The U.S. 10-year Treasury yield fell on Friday after the Federal Reserve's preferred inflation measure showed signs of easing, pulling back from a 15-year high.
MSCI's global equities index rose, U.S. Treasury yields dipped, and the dollar weakened after positive inflation data from Europe and the United States reduced concerns about further interest rate hikes by the Federal Reserve.
U.S. stocks mostly fell as investors considered the latest inflation data from the Federal Reserve, marking the end of a turbulent month for the market.
U.S. stocks and bonds are falling due to another surge in Treasury yields, leading to anxiety among investors who fear that the Fed will hold interest rates higher for longer if the labor market remains strong.
Stocks mostly fell in the U.S. on Friday, with the S&P 500 and Dow Jones Industrial Average declining, while the Nasdaq Composite inched up; all three indexes ended the month of September in the red, with the S&P and Nasdaq experiencing their worst monthly performance since December, and the Dow having its worst showing since February.
The U.S. stock market had a relatively flat performance in the third quarter, with stocks falling 3.2% from where they started, while energy stocks had a strong rally and real estate stocks crumbled; the bond market experienced losses, and unless there is a sudden change in the outlook, it is on track for its third straight year of losses; value stocks outperformed growth stocks, and dividend strategies held up better than the broader market; the Fed maintained its higher-for-longer stance on interest rates, contributing to volatility in the bond market; and major cryptocurrencies, such as Bitcoin and Ethereum, ended the quarter down approximately 12%.
Stock markets experienced a decline as Treasury yields reached a 16-year peak, leading to a 1.2% decrease in the Dow Jones Industrial Average and notable declines in the S&P 500 and Nasdaq Composite, with concerns of higher interest rates provoking fears of an economic recession.
Stocks fell sharply in response to an increase in long-term Treasury yields, driven by misguided rhetoric from Fed officials and fears of higher inflation, despite economic data showing slowing growth, low job growth, and declining wage growth.
Stocks plummeted as investors were spooked by the 10-year Treasury yield reaching its highest level since 2007, with markets concerned about a tight labor market and the possibility of rising yields continuing to put pressure on stocks.
The dollar weakened and global equities dipped as investors grappled with U.S. unemployment data suggesting a tight labor market and the Federal Reserve's commitment to higher interest rates, while European stocks rebounded from losses.

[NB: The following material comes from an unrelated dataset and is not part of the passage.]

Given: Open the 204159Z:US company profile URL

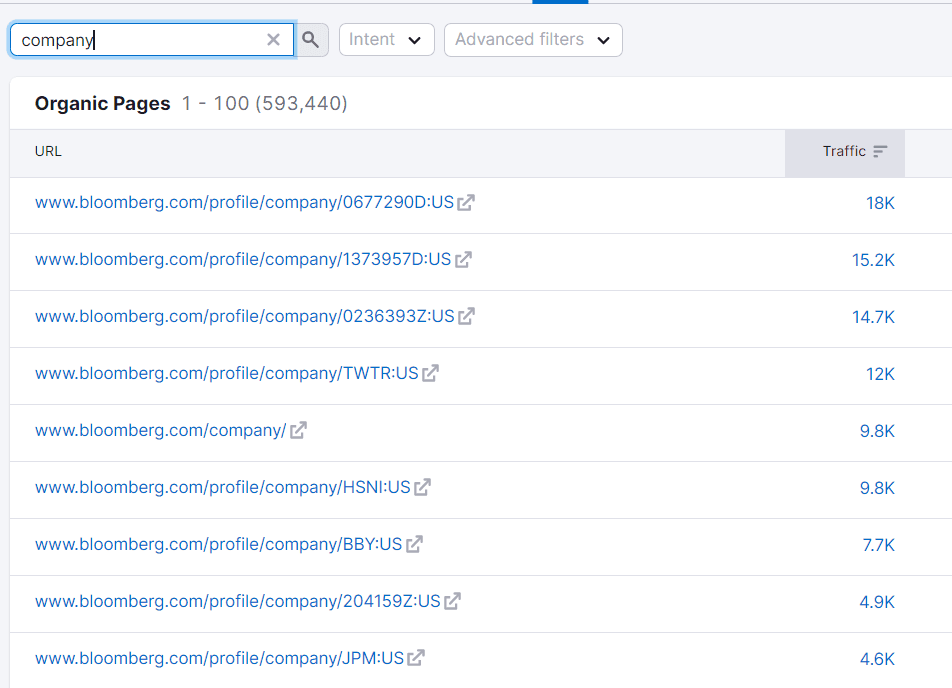Looking at the screenshot, I should pos(237,602).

Wall Street's main indexes fell as U.S. job growth exceeded expectations, raising concerns of higher interest rates and causing benchmark 10-year U.S. Treasury yields to reach a 16-year high.
Treasury debt losses over the past three years have resulted in the worst bear market for the U.S. in its nearly 250-year history, with long-duration Treasury yields reaching their highest levels in over 16 years, putting pressure on U.S. stocks.
U.S. Treasury yields fell as investors turned to safer investments amid concerns over the Israel-Hamas war and hints from Federal Reserve officials that there may not be a need for further rate hikes.
US stocks fall as fears of war in the Middle East and hopes for stronger profits at big US companies collide in financial markets; oil prices rise and Treasury yields fall, creating uncertainty in the market.
Wall Street's main indexes fell as Treasury yields rose and chipmakers declined following the Biden administration's decision to halt shipments of AI chips to China, while U.S. retail sales exceeded expectations, indicating a strong economy.
Stocks fell on Wednesday due to escalating tensions in the Middle East and lackluster earnings from Morgan Stanley, while bond yields reached their highest levels since 2007 and oil prices rose due to concerns over a potential regional conflict; meanwhile, Nvidia stock dropped after the US announced plans to halt shipments of AI chips to China and Morgan Stanley's profits shrank during Q3.